Writing with Video

module 03
weeks 10-15
this I believe

The information below will give you some sense of the reading, writing, and creative work you will be engaged with during this portion of the semester. There will be variations among each individual course section, so see your instructor for detailed daily schedule, activities, deadlines, etc.

learning goals :: activities
Manifestos. Self-reflection and self-knowledge. Transforming the personal into the social. Using your values as a compass to identify a subject. Engaging the world, and ideas that matter. Becoming a sophisticated media author: using everything you've learned about video to make a visual argument that is clear, compelling, and memorable. Becoming a sophisticated media consumer: reflecting on, and analyzing how, we read and digest media everyday.

readings :: electronic reserves
"Crystalizing Public Opinion", Edward Bernays
"Everything is an Argument", Andrea Lunsdford
"On Photography", Susan Sontag
"Social Documentary", William Stott
"The Two Persuasions", William Stott

electronic journals
Entries during this module will focus on self-reflection about personal beliefs and values. Students will engage in a series of directed writing prompts, including writing personal manifestos. This pre-production work will be utilized to conceptualize a topic for the video project.

video project
Putting it all together; rehearsing all that's been learned so far; making something with real polish.

this I believe
5 - 8 minutes
Values and beliefs, self-knowledge, personal expression and persuasion.

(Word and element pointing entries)
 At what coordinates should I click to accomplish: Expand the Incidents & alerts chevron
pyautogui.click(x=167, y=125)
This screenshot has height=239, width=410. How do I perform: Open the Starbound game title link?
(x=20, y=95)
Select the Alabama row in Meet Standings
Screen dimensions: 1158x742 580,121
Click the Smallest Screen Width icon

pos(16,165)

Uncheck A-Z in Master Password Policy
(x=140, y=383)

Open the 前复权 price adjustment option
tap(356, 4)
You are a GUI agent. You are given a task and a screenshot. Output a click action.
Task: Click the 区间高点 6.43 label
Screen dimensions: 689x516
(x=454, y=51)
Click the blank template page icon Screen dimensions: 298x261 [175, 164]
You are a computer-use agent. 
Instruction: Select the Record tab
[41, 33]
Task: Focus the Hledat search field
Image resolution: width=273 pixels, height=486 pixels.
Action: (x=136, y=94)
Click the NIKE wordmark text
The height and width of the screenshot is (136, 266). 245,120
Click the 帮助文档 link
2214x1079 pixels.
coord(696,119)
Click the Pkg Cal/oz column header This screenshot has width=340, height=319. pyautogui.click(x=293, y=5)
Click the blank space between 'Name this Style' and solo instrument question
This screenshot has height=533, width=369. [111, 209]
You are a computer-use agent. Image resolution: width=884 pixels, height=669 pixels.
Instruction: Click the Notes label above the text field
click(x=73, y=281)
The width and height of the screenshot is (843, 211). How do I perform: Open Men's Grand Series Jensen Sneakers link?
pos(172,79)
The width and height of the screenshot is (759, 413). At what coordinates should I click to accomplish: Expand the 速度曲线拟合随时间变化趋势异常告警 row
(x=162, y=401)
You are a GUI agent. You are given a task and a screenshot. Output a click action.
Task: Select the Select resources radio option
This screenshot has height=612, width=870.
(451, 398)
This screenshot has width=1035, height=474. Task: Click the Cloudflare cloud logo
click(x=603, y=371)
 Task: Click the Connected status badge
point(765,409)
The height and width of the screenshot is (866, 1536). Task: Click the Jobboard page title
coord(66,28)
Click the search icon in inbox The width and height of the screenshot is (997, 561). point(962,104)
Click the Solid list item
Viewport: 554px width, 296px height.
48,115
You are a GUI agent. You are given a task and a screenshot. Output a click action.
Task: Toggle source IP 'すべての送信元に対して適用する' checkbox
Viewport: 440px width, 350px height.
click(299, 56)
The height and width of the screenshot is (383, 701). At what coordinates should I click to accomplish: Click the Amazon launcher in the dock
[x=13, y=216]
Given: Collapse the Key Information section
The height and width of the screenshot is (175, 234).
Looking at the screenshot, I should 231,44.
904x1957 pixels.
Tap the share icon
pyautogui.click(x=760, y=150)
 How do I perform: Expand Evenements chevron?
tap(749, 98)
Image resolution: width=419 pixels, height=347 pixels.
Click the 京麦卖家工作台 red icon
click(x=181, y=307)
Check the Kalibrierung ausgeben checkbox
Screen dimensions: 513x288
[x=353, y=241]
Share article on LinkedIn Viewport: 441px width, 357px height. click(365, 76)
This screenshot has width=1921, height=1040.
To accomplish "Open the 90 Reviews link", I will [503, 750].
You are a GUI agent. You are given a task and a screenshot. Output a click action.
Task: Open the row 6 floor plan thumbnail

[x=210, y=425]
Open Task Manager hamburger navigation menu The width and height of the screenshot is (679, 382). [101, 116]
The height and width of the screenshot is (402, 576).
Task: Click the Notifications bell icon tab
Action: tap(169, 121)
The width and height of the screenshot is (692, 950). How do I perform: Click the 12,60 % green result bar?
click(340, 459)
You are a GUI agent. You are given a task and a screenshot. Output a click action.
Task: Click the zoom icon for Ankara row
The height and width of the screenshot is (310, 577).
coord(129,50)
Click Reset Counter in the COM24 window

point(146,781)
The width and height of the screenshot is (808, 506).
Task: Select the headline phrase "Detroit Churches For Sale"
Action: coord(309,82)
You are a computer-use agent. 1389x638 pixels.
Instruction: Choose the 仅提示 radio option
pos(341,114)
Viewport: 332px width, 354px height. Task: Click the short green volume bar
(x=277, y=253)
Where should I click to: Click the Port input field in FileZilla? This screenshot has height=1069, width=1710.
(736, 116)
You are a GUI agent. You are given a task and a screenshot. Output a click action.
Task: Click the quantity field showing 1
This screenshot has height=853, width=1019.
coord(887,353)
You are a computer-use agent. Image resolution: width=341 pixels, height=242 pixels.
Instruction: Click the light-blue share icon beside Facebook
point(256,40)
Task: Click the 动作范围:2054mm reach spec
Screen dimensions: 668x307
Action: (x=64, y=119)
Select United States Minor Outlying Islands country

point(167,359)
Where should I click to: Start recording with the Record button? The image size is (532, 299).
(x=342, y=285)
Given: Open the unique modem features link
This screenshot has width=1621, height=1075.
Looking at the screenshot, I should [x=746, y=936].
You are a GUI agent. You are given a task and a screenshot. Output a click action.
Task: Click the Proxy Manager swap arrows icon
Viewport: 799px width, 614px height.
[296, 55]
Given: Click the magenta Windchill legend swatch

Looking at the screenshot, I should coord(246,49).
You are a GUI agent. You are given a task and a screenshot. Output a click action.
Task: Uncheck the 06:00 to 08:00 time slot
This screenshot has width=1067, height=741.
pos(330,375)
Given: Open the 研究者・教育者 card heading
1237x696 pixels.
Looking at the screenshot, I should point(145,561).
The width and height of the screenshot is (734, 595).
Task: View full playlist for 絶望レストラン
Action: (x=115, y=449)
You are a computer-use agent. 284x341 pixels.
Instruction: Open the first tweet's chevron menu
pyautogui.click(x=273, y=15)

TASK INSTRUCTIONS> Copy the Writing with Video module text from "The information below" to "digest media everyday.".

OUTPUT FOR THIS EXERCISE>
The information below will give you some sense of the reading, writing, and creative work you will be engaged with during this portion of the semester. There will be variations among each individual course section, so see your instructor for detailed daily schedule, activities, deadlines, etc.

learning goals :: activities
Manifestos. Self-reflection and self-knowledge. Transforming the personal into the social. Using your values as a compass to identify a subject. Engaging the world, and ideas that matter. Becoming a sophisticated media author: using everything you've learned about video to make a visual argument that is clear, compelling, and memorable. Becoming a sophisticated media consumer: reflecting on, and analyzing how, we read and digest media everyday.